■ Travail demandé:
1. Dites si chacune de ces affirmations correspond au questionnaire sur la prévention des caries, en répondant par oui ou non et en citant les mots décisifs du texte : (a) il mentionne des chewing-gums contenant 10 mg de CPP-ACP ; (b) la troisième question concerne un enfant de 6 ans ; (c) il parle de dentifrices à 5 000 ppm.
2. Répondez à ces questions d'après le questionnaire sur la prévention des caries :
(a) Sur quel sujet porte la première question ?
(b) À quel rythme le vernis fluoré à 22 600 ppm doit-il être appliqué selon la proposition qui le cite ?
(c) À base de quel ciment est fait le matériau de scellement mentionné ?
3. Modifiez le passage du questionnaire commençant par "2 L’application de" et se terminant par "suit leur pose." : remplacez "faces lisses" par "faces proximales".

TESTEZ VOS CONNAISSANCES SUITE À LA LECTURE DE CET ARTICLE EN RÉPONDANT AUX QUESTIONS SUIVANTES :

1 Concernant le scellement de sillons :

• a. Il est systématiquement appliqué sur les sillons des molaires anfractueuses chez un sujet à risque de carie individuel faible ;

• b. Il peut être réalisé sur des lésions carieuses occlusales non cavitaires limitées à l’émail ;

• c. Il est réalisé avec un matériau de scellement à base de ciment verre ionomère sur les lésions non cavitaires limitées à l’émail.

2 L’application de topiques fluorés :

• a. Est recommandée pour la prévention primaire des caries avant et après 6 ans ;

• b. Est recommandée pour intercepter les lésions carieuses non cavitaires uniquement sur les faces lisses ;

• c. Nécessite de ne pas boire ni manger dans l’heure qui suit leur pose.

3 Pour la reminéralisation de lésions carieuses non cavitaires des dents temporaires chez un enfant de 5 ans, on peut :

• a. Appliquer un vernis fluoré à 22 600 ppm tous les 6 mois ;

• b. Recommander des chewing-gums contenant 10 mg de CPP-ACP uniquement en complément d’autres méthodes ;

• c. Recommander l’utilisation de dentifrices à 2 500 ppm au moins 2 fois par jour.

■ Données enregistrées:
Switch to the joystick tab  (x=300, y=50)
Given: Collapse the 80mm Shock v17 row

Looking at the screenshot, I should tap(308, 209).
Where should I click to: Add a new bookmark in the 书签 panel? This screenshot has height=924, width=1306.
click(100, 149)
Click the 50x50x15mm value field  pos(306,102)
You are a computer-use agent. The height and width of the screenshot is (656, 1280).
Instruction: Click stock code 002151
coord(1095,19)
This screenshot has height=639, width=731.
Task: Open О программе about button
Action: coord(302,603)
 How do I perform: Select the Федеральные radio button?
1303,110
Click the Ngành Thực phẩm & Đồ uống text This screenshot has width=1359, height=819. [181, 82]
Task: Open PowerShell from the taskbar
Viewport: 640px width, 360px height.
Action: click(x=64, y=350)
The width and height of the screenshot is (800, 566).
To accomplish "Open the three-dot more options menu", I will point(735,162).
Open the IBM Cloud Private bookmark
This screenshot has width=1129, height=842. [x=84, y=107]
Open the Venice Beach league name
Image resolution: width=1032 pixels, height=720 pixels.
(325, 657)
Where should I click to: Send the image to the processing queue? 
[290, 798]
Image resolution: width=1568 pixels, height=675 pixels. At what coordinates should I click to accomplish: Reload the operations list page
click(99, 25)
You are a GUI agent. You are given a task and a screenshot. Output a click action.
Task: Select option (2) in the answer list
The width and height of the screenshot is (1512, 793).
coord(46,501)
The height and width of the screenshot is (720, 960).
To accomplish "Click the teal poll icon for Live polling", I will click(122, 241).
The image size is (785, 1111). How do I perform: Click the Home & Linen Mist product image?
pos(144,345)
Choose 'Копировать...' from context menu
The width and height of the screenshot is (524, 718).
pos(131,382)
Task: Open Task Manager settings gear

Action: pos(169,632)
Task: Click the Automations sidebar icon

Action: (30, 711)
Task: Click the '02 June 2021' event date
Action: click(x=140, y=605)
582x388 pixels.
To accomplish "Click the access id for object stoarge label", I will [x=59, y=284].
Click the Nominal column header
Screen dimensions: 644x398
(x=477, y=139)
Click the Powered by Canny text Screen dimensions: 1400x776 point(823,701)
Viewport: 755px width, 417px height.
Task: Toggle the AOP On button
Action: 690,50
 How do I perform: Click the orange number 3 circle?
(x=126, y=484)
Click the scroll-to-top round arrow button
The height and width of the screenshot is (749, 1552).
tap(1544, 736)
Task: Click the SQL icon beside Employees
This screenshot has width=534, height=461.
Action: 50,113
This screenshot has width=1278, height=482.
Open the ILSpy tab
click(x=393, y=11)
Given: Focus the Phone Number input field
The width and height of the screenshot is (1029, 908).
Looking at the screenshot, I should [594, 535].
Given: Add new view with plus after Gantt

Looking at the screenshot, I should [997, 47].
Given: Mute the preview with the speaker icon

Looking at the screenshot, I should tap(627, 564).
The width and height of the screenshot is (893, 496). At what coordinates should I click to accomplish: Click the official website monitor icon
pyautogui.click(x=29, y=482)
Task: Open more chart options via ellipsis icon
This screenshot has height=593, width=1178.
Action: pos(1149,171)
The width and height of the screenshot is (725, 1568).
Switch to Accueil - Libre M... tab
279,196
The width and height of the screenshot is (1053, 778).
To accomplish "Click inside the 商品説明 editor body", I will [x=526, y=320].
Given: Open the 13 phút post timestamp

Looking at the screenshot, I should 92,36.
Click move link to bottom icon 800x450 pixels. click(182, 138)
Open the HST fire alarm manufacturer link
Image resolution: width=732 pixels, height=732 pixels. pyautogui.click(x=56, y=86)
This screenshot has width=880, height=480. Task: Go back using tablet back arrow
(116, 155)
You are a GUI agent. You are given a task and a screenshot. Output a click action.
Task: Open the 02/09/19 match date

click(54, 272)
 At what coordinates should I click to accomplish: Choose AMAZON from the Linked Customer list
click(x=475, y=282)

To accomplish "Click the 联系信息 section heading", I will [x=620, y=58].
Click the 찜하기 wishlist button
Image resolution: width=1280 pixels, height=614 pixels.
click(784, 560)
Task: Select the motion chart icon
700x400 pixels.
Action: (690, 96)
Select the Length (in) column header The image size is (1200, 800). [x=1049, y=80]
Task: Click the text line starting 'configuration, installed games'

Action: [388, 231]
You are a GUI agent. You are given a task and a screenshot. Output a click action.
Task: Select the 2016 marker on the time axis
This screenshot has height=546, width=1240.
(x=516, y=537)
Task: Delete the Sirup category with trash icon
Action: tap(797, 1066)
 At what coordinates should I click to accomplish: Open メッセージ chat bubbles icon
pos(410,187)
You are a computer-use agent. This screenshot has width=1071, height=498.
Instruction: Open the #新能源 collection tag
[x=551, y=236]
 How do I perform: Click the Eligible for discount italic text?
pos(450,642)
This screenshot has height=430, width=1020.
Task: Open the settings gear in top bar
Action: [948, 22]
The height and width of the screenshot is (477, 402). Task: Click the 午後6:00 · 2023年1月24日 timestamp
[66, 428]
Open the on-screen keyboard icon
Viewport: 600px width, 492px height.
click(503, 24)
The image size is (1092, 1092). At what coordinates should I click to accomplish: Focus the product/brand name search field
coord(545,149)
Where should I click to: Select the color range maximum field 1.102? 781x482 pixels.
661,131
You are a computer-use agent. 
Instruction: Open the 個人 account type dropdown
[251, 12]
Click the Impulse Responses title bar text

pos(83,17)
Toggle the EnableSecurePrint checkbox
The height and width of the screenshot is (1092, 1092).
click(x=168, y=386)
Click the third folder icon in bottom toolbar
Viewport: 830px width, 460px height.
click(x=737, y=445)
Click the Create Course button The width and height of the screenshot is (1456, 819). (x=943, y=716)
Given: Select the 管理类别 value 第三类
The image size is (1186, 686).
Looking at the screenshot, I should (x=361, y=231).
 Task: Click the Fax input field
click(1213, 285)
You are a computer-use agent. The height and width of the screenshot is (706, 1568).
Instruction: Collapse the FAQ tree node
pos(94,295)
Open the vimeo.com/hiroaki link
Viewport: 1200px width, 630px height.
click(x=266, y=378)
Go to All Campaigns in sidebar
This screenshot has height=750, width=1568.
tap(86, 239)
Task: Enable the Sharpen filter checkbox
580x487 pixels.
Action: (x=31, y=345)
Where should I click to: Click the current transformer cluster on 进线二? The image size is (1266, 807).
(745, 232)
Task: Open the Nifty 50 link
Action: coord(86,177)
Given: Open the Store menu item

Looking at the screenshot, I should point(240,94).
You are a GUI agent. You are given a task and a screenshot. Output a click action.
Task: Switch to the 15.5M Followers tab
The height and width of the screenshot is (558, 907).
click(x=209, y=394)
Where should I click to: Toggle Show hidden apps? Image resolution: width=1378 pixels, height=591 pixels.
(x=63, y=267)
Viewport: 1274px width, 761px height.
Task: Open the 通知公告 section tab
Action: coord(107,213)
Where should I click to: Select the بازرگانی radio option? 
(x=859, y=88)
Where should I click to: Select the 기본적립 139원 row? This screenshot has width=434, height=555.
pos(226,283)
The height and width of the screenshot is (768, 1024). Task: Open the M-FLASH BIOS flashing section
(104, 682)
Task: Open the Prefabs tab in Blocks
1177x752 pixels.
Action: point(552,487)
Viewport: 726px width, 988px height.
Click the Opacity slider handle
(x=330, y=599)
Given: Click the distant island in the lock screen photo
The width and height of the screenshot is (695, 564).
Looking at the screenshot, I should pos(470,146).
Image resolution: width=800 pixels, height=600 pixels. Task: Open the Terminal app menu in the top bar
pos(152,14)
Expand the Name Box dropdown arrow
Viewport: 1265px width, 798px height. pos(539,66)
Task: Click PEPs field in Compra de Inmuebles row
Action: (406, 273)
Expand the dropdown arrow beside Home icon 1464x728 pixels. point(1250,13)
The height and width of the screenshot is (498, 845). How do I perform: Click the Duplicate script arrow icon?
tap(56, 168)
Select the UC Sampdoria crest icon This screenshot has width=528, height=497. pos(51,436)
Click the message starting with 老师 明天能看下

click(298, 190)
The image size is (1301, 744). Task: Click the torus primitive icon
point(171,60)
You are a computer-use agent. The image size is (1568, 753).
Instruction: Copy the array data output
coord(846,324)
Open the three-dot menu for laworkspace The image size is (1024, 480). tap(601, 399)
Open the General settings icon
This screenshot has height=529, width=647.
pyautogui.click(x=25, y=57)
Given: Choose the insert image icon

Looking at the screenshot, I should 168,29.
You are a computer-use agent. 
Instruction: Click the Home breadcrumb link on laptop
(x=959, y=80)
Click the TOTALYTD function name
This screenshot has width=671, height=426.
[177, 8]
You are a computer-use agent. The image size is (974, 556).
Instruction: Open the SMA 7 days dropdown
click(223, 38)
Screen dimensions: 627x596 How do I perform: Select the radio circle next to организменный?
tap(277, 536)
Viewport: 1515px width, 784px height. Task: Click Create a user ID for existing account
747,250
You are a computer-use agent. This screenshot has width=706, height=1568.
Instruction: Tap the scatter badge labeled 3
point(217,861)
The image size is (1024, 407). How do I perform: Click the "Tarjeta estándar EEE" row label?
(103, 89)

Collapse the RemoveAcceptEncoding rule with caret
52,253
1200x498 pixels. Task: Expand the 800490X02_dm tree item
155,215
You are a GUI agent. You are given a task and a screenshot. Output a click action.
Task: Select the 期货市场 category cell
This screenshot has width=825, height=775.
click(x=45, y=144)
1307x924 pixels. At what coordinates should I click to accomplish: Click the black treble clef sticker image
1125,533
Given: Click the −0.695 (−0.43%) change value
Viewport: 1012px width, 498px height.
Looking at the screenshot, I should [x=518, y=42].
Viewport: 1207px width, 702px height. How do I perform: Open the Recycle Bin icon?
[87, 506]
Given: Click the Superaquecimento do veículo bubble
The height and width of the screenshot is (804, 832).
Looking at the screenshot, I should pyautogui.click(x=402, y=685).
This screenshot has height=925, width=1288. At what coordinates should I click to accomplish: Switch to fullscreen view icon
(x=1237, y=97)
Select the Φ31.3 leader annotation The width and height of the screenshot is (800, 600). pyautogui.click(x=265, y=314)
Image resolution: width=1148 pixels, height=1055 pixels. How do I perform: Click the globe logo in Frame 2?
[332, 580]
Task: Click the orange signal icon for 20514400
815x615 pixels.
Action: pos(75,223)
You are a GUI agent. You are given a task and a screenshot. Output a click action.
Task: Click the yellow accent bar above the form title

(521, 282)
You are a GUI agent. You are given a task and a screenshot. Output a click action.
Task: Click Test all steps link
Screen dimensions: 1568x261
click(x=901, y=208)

■ Corrigé:
1.
(a) Oui : « des chewing-gums contenant 10 mg de CPP-ACP »
(b) Non : « chez un enfant de 5 ans »
(c) Non : « dentifrices à 2 500 ppm »

2.
(a) Le scellement de sillons.
(b) Tous les 6 mois.
(c) Le ciment verre ionomère.

3.
2 L’application de topiques fluorés :

• a. Est recommandée pour la prévention primaire des caries avant et après 6 ans ;

• b. Est recommandée pour intercepter les lésions carieuses non cavitaires uniquement sur les faces proximales ;

• c. Nécessite de ne pas boire ni manger dans l’heure qui suit leur pose.